La idea central que Novás defiende es que cualquier persona, con lo que ya sabe y con los contactos que ya tiene, puede vender algo antes de haberlo creado. No hacen falta seguidores, ni una marca consolidada, ni una inversión inicial. Solo hace falta una idea honesta, una lista de WhatsApp y la disposición de enviar un mensaje.

Publicidad

El bingo de ventas: cuando el negocio empieza en tu agenda del teléfono

YouTube video

Durante su evento Infinity, que reunió a 1.750 personas en su última edición presencial, Novás planteó un reto tan audaz como revelador. Aseguró que podría conseguir que su madre —sin cuenta de Instagram, sin producto creado y sin audiencia de ningún tipo— realizara su primera venta en tres días. La clave estaba en algo que todos tienen: una lista de contactos en el móvil.

El ejercicio que propone para arrancar un negocio digital parte de identificar un problema muy específico que uno sepa resolver. No un curso completo, no una formación ambiciosa. Algo tan concreto como ayudar a que los hijos duerman una hora más por la noche, o enseñar a dibujar a quien lleva años frustrado por no saber hacerlo.

Con esa idea en la mano, el paso siguiente es redactar un mensaje directo a los contactos relevantes de la agenda: cinco plazas disponibles, precio accesible, entrega en un taller de hora y media. Sin web, sin embudo, sin tecnología compleja.

Lo que Novás llama «el bingo de ventas» es exactamente eso: el momento en que la campanita de una transferencia demuestra, ante quien quiera verlo, que los negocios digitales no son humo. En Infinity, mientras periodistas observaban escépticos desde el público, los asistentes empezaron a recibir pagos en tiempo real. La prueba no la dio él desde el escenario, sino el vecino de butaca.

Tener un negocio: La motivación tiene fecha de caducidad

Tener un negocio: La motivación tiene fecha de caducidad
Fuente: agencias

Novás es especialmente crítico con la cultura del evento motivacional. Reconoce que asistir a formaciones y escuchar ponentes tiene valor, pero advierte de un patrón que se repite con demasiada frecuencia: la persona sale el domingo eufórica y el lunes no sabe qué hacer. La motivación prestada dura lo que dura, y cuando se agota, vuelve la procrastinación.

Por eso insiste en que el único combustible sostenible para construir un negocio es la evidencia propia. Cuando alguien paga, aunque sean veinte euros, algo cambia en el cerebro. Ya no es una fantasía ni un proyecto de futuro. Es una realidad. Y esa realidad genera una motivación que no depende de ningún evento, ningún podcast ni ningún gurú.

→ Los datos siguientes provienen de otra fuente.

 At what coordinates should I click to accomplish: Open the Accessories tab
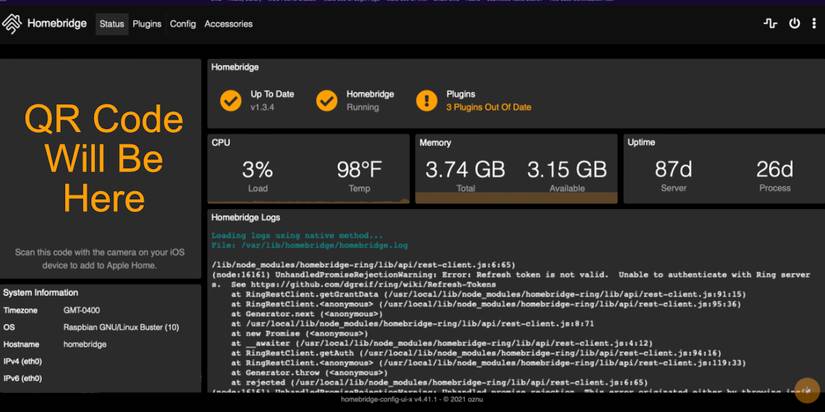pos(228,24)
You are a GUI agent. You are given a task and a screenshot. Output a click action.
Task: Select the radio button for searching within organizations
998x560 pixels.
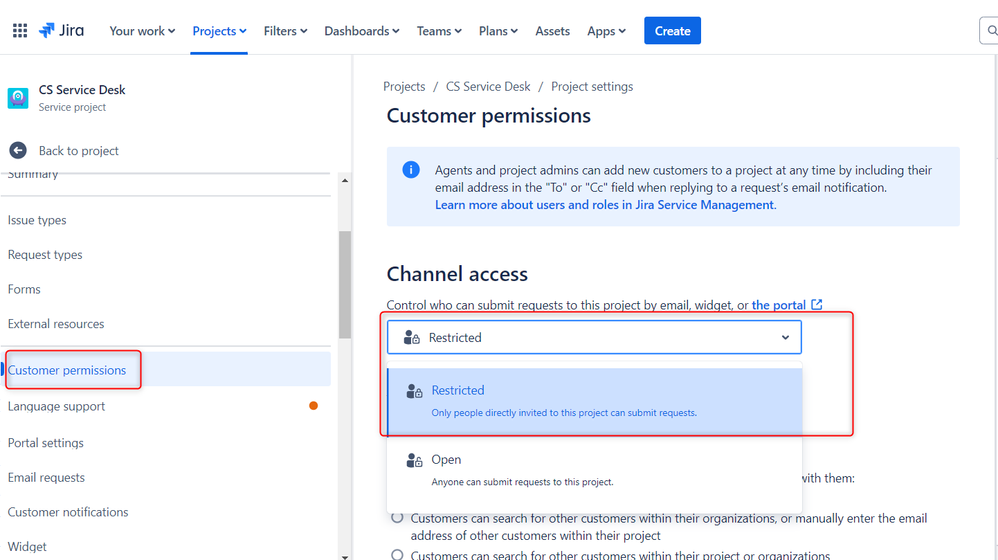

El experto también desmonta otra obsesión muy extendida en el mundo de los negocios online: la de los diez mil euros al mes como meta inicial. Para quien está empezando, esa cifra es paralizante. Su consejo es más humilde y más eficaz: haz tu primera venta, luego la segunda, y después la tercera. Tres clientes satisfechos hablan con sus contactos, y esos contactos traen más clientes. El crecimiento no viene de las métricas, sino de servir bien a las personas reales que ya están delante.

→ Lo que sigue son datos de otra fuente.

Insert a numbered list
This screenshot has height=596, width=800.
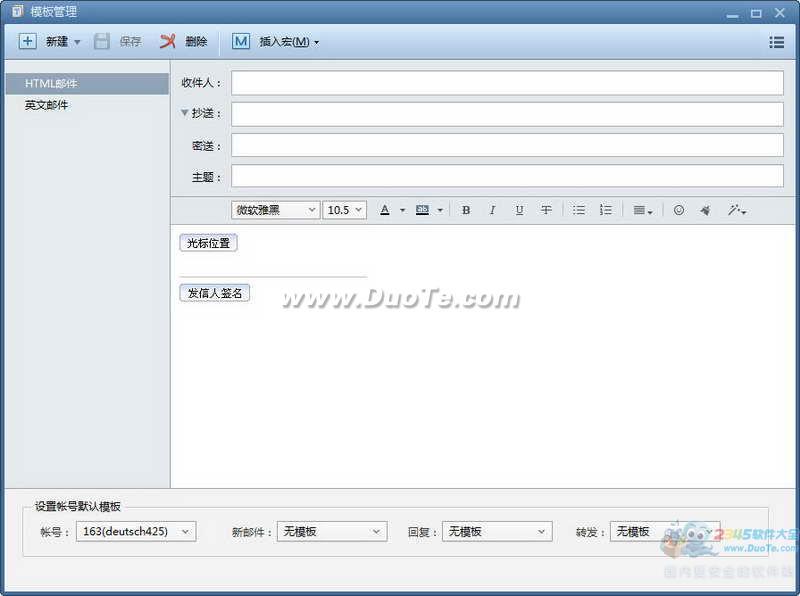coord(605,210)
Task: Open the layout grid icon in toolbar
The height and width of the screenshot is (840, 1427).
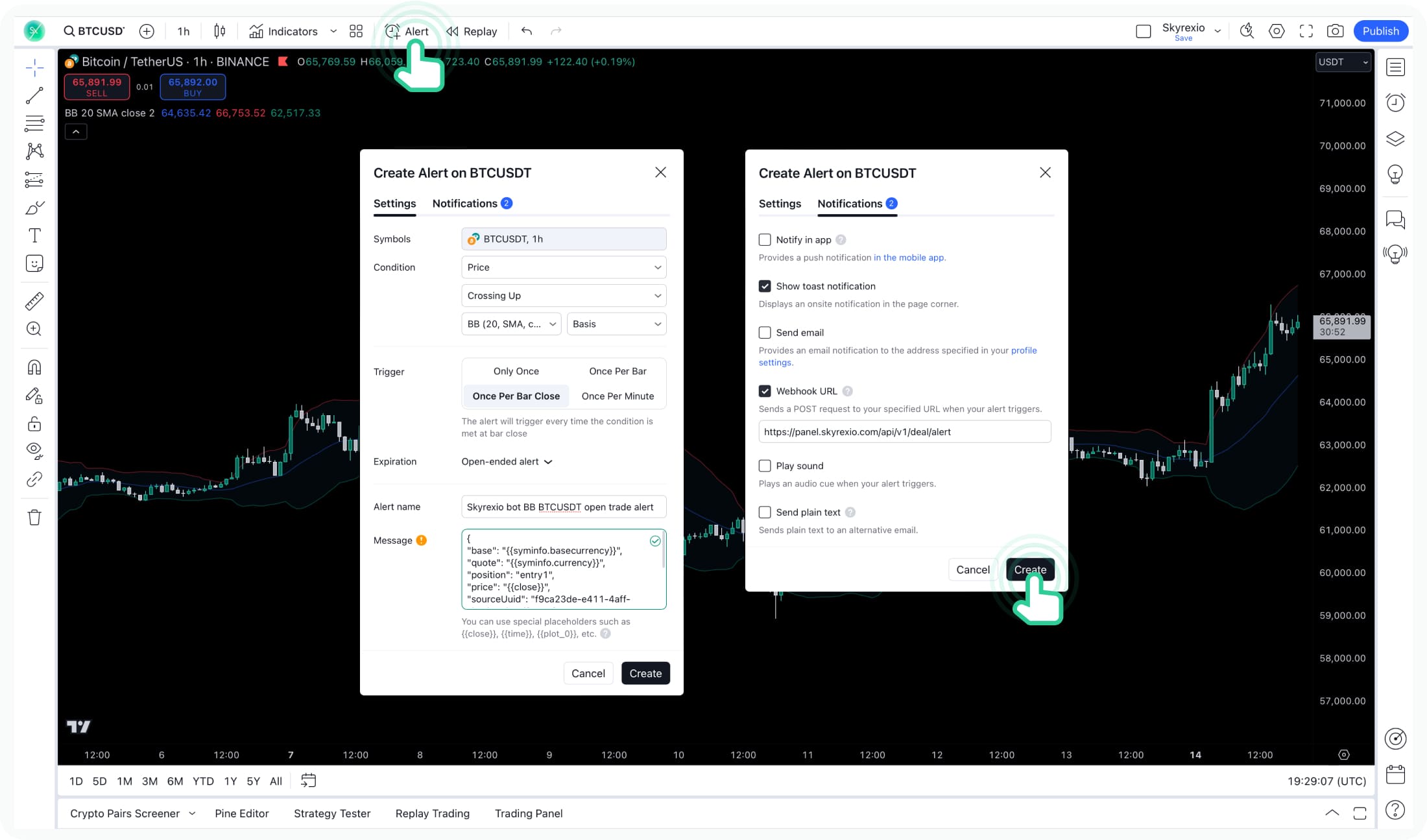Action: (356, 31)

Hay otro elemento que Novás considera imprescindible en el camino hacia un negocio propio: enfrentarse al miedo. Para él, el miedo no es un obstáculo, sino una señal. Si algo da vértigo —aparecer en cámara, publicar contenido, recibir críticas— es precisamente por ahí por donde hay que avanzar. El crecimiento personal y el crecimiento de cualquier negocio, asegura, viven exactamente en el mismo lugar: al otro lado de lo que más incomoda.